Tools, ties and high-tech toys are go-to Father’s Day gifts. But this year, leading Alzheimer’s prevention researchers are challenging families to expand that gift list.
“This Father’s Day, we’re encouraging men to create a legacy by joining the Alzheimer’s Prevention Registry and GeneMatch,” said Jessica Langbaum, PhD, Principal Scientist, Banner Alzheimer’s Institute and Associate Director, Alzheimer’s Prevention Initiative.
Women Outnumber Men
The reason for this dad’s day drive? Female participants outnumber males for nearly all Alzheimer’s prevention research trials—studies that involve healthy volunteers. In fact, 60 percent of first-year Alzheimer’s Prevention Registry enrollees were women. That has now climbed to 80 percent for both the Alzheimer’s Prevention Registry and GeneMatch. Researchers are concerned this male-female imbalance could affect Alzheimer’s prevention trials.
“We need diverse representation from both sexes as well as people from different races and ethnic backgrounds,” Dr. Langbaum said. “This ensures study findings are applicable to all groups and, if there are differences, we have enough men and women involved in the study to understand why the treatment may or may not be as effective in men versus women. If enough men don’t participate, we can’t answer those questions.”
A Study Fit for You
While researchers aren’t sure why fewer men participate in Alzheimer’s prevention trials, Dr. Langbaum is convinced there is a prevention research study that’s right for everyone—even your Dad!

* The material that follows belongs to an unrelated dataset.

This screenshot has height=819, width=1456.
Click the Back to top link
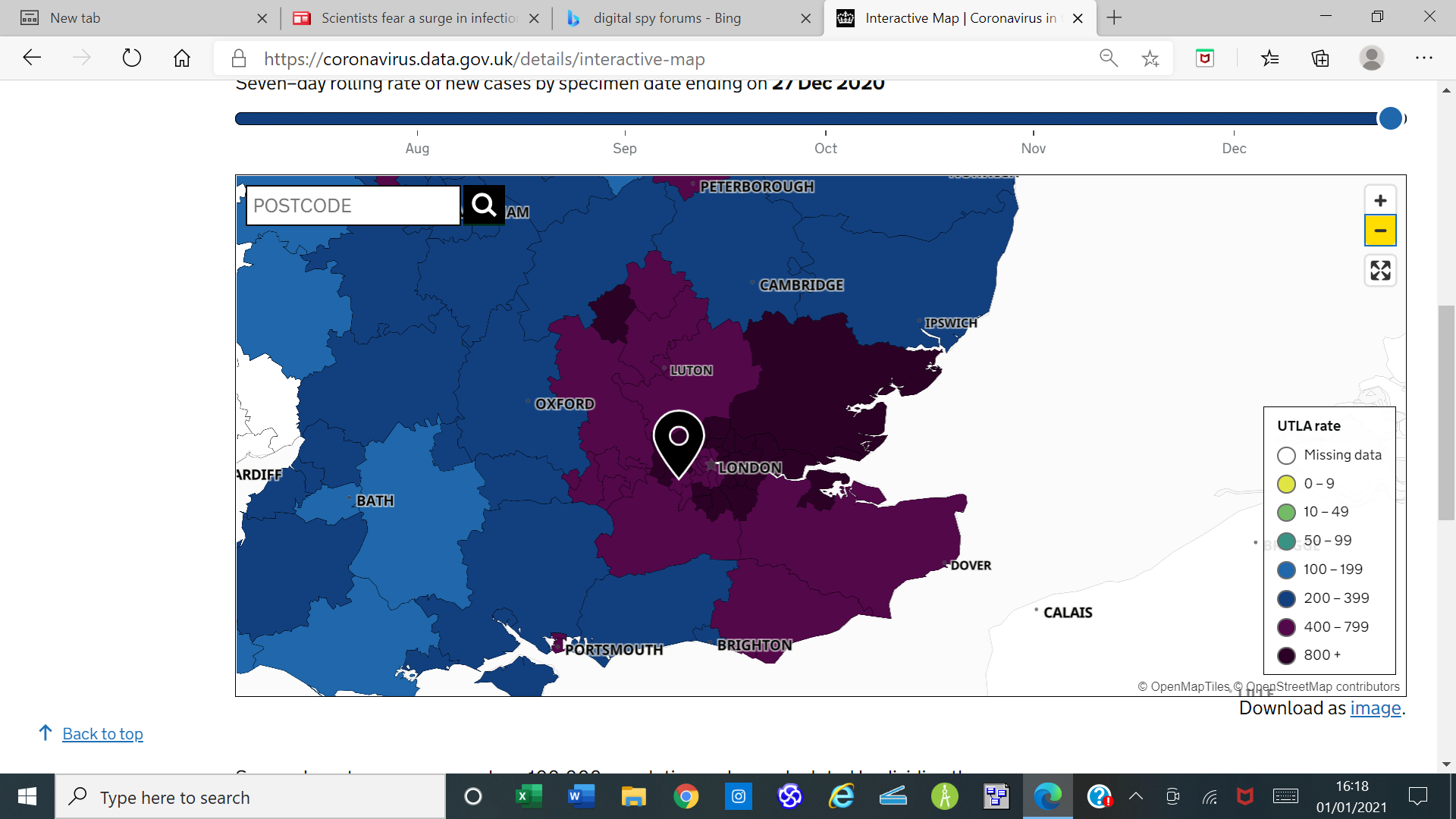[x=102, y=733]
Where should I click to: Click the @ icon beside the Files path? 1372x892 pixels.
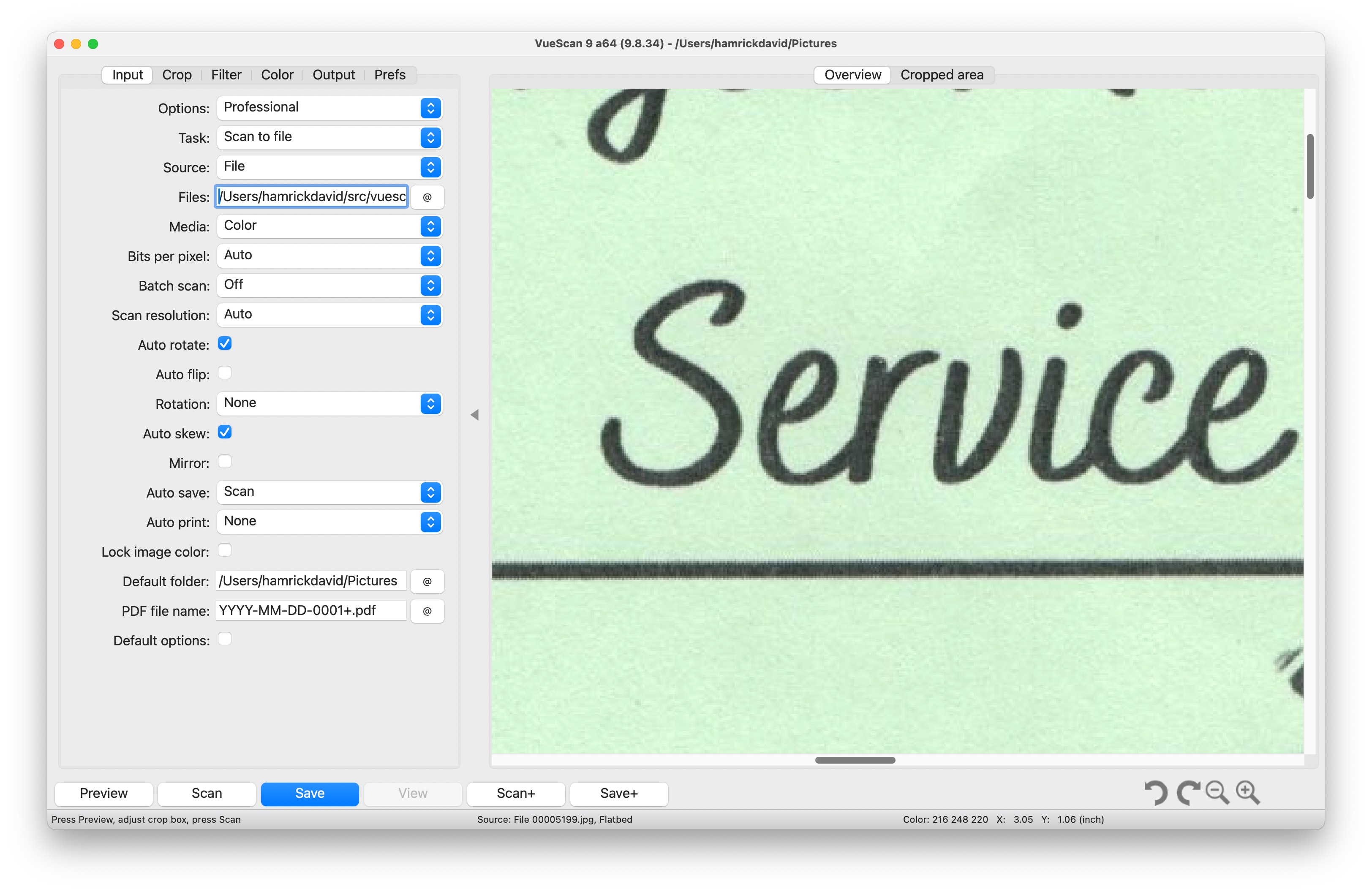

“There are online studies, one-time surveys, studies that involve exercise and more,” said Dr. Langbaum. “All of these help us better understand Alzheimer’s disease and how to prevent it. But it can’t just be women who are involved. We need men, too.”
Get Dad Involved
So, this Father's Day, as we’re celebrating all of those great dads, let’s encourage them to invest in the future by joining the Alzheimer’s Prevention Registry. And, if there are men in your life between ages 55-75, they can also join GeneMatch.